* _Исходные данные_:
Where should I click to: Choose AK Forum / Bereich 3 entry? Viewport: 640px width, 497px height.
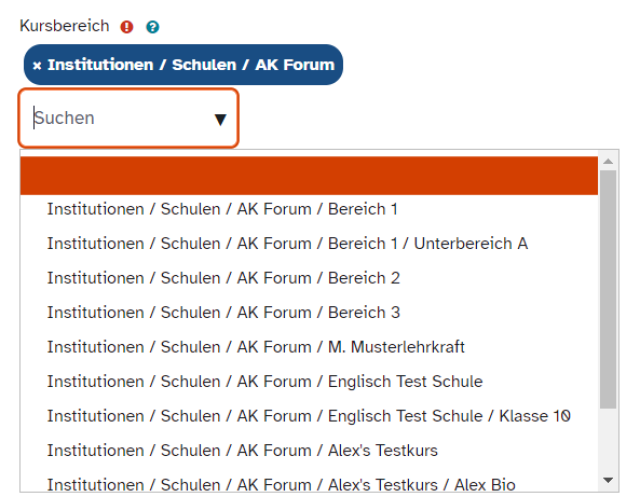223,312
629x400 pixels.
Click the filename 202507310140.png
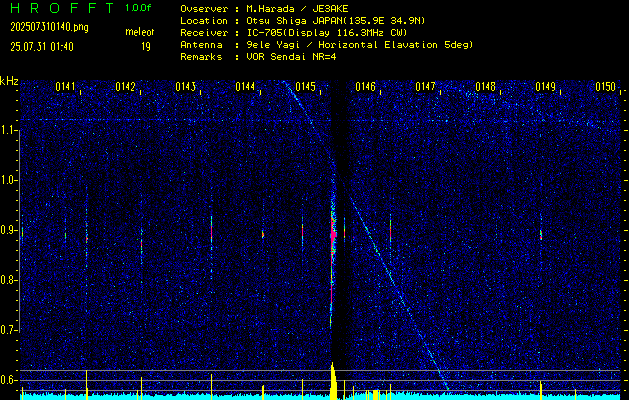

* * *

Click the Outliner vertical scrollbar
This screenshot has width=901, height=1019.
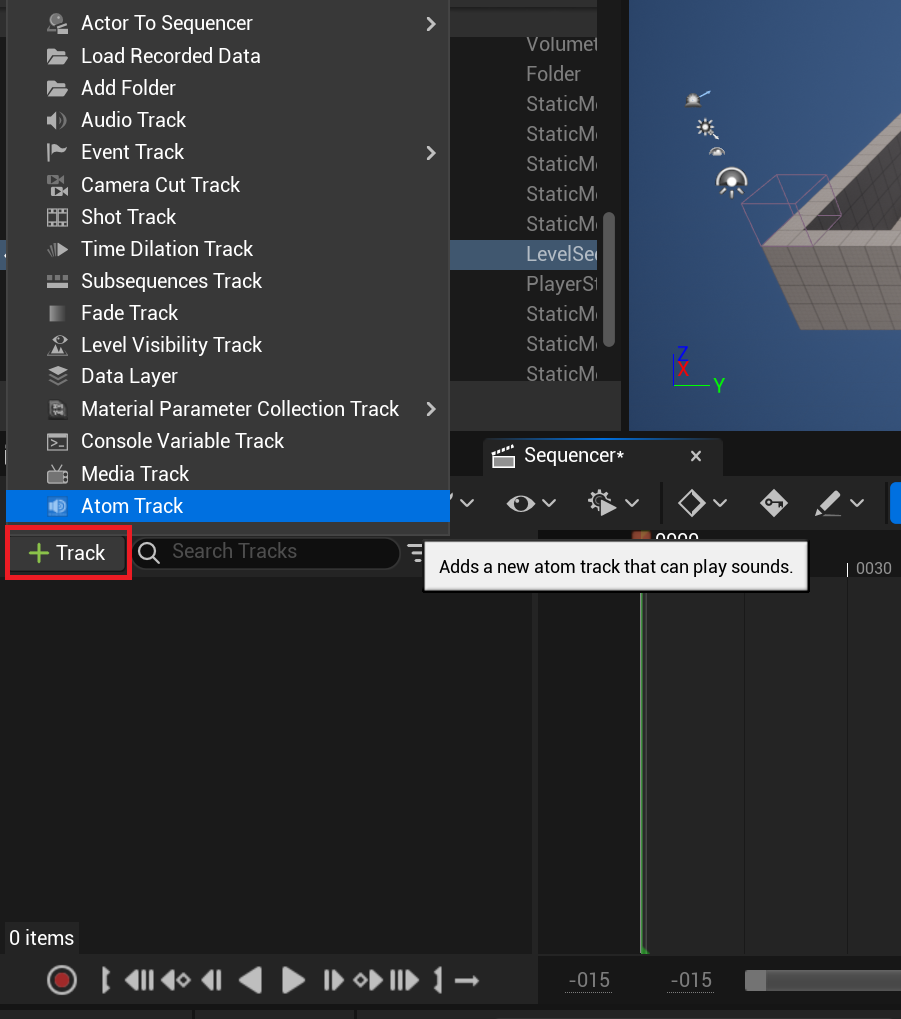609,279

* * *

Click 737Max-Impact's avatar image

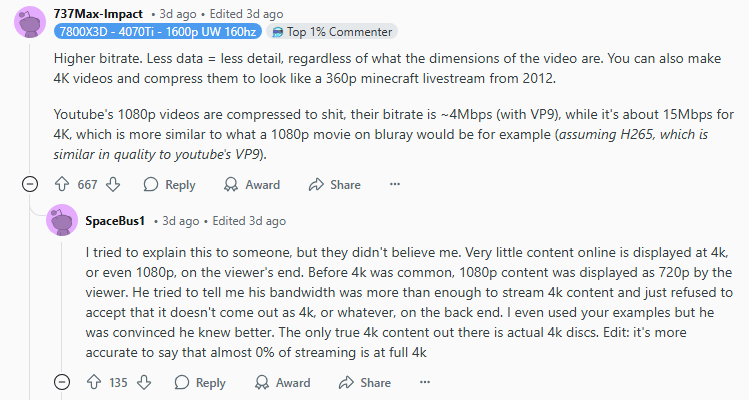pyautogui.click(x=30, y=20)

* _Условие задачи_:
Обновите строки от той, где есть «Where should I», до строки с «Click the filename 202507310140.png» включительно: замените «Viewport» на «Window size», а всё остальное оставьте как есть. Изображения в ответ не включайте.

* _Ответ к задаче_:
Where should I click to: Choose AK Forum / Bereich 3 entry? Window size: 640px width, 497px height.
223,312
629x400 pixels.
Click the filename 202507310140.png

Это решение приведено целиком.